Previously we introduced the multi-dimensional Virasoro algebra in a Fourier basis on the \(d\)-dimensional torus, and showed that trying to build representations in the same way as in one dimension fails. Today I will describe a more geometrical formulation which will make the connection to QJT explicit.

Infinitesimal diffeomorphisms are generated by vector fields, which are locally of the form
\[
\xi = \xi^\mu\partial_\mu 
= \sum_{\mu=0}^{d-1} \xi^\mu(x) {\partial\over\partial x^\mu},
\]
where again we use Einstein's summation convention: two indices, one up and one down, are implicitly summed over. The bracket between two vector fields is
\[
[\xi, \eta] = \xi^\mu \partial_\mu \eta^\nu \partial_\nu -
\eta^\nu \partial_\nu \xi^\mu \partial_\mu.
\]
The diffeomorphism algebra, or algebra of vector fields, is the Lie algebra generated by the Lie derivatives \({\cal L}_\xi\):
\[
[{\cal L}_\xi, {\cal L}_\eta] = {\cal L}_{[\xi,\eta]}.
\]
In this formalism, the multi-dimensional Virasoro algebra takes the form in the blog banner.
\[\begin{align}
[{\cal L}_\xi, {\cal L}_\eta] &= {\cal L}_{[\xi,\eta]}
 + {1\over{2\pi i}}\int dt\ \dot q^\rho(t)
 \Big( c_1\ \partial_\rho\partial_\nu\xi^\mu(q(t))\ \partial_\mu \eta^\nu(q(t))\ +\\
& \qquad\qquad\qquad +\ c_2\ \partial_\rho \partial_\mu \xi^\mu(q(t))\ \partial_\nu \eta^\nu(q(t)) \Big),\\
[{\cal L}_\xi, q^\mu(t)] &= \xi^\mu(q(t)), \\
[q^\mu(t), q^\nu(t')] &= 0. 
\end{align}\] 
This is strictly speaking not a Lie algebra, because \(q\) appears non-linearly in the right-hand side. But we can extend these brackets to arbitrary functionals of \(q\), and then they define a proper Lie algebra.

To verify that this is a Lie algebra (anti-symmetry and Jacobi identities), we integrate by parts and throw away the boundary terms. Hence we must also add the condition that the integral of a total derivative vanishes.
\[
\int dt {dF(t)\over dt} \equiv 0.
\]
This is the case if the integral runs over a circle, or if we only consider vector fields which decrease sufficiently fast when \(t \to \pm\infty\). 

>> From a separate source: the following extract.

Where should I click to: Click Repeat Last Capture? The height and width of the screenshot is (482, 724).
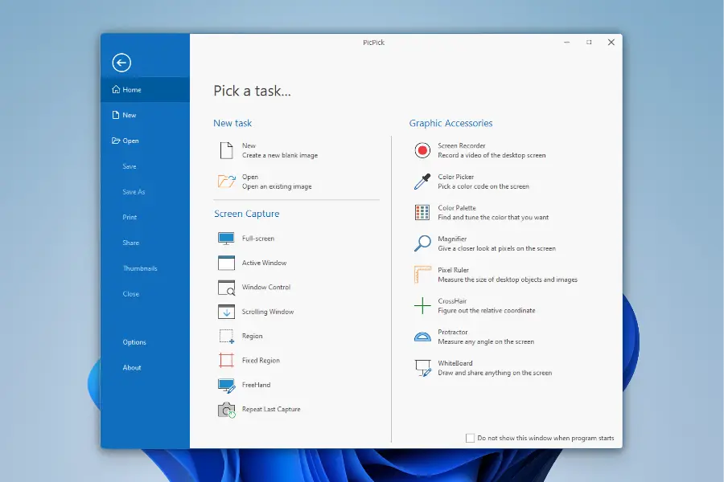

To connect this formulation with the previous one, we note that a basis for the vector fields on the \(d\)-torus is given by the plane waves \(i\exp(im\cdot x) \partial_\mu\). Define
\[\begin{align}
L_\mu(m) &= {\cal L}(i\exp(im\cdot x) \partial_\mu) \\
S^\mu(m) &= {1\over{2\pi}}\int dt\ \dot q^\mu(t) \exp(im\cdot q(t)) 
\end{align}\] 
These operators indeed satisfy the multi-dimensional Virasoro algebra in the Fourier basis. In particular, the vanishing of total derivatives leads to the condition
\[
m_\mu S^\mu = 
{-1\over{2\pi i}} \int dt\ {d\over dt}\Big(\exp(im\cdot q(t)) \Big) 
\equiv 0.
\]
We used the same letter \(q\) here as we did for the expansion point in the Taylor series. This is not a coincidence, and we will show later that they are the same. Hence the observer's position appears already in the very definition of the multi-dimensional Virasoro algebra, which explains why we need QJT to construct representations.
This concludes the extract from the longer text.